-- The problem --
Keeping every word the same, give again only the lines from the one with "Task: Click the Delete label in footer" through the end of the data, both included, and leave every picture out.

Collected data entries:
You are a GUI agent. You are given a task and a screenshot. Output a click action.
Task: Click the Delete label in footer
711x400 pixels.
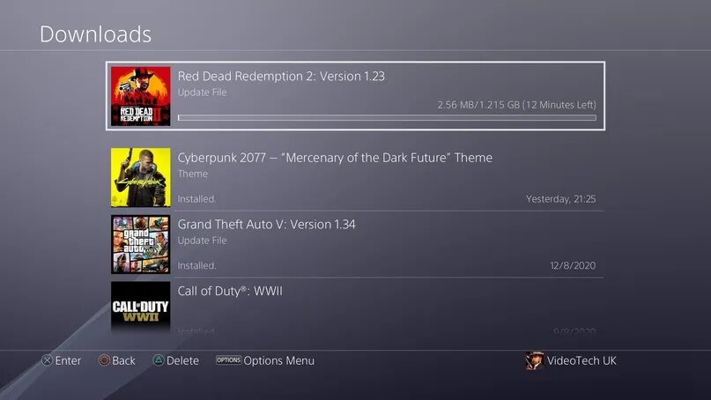point(182,360)
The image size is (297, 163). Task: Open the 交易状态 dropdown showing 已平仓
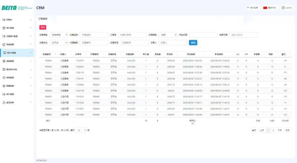[59, 42]
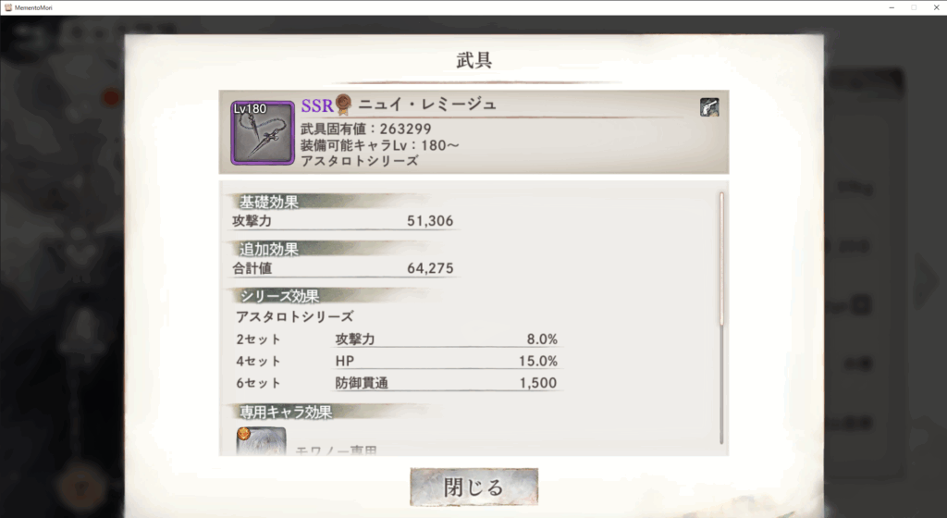Viewport: 947px width, 518px height.
Task: Minimize the MementoMori window
Action: pyautogui.click(x=892, y=7)

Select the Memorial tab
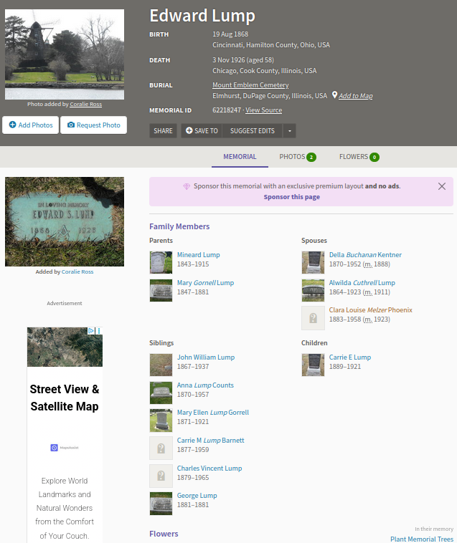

-- Exercise result --
Task: Click the Delete label in footer
711x400 pixels.
point(182,360)
The image size is (297, 163). Task: Open the 交易状态 dropdown showing 已平仓
[59, 42]
Viewport: 947px width, 518px height.
Task: Minimize the MementoMori window
Action: pyautogui.click(x=892, y=7)

Select the Memorial tab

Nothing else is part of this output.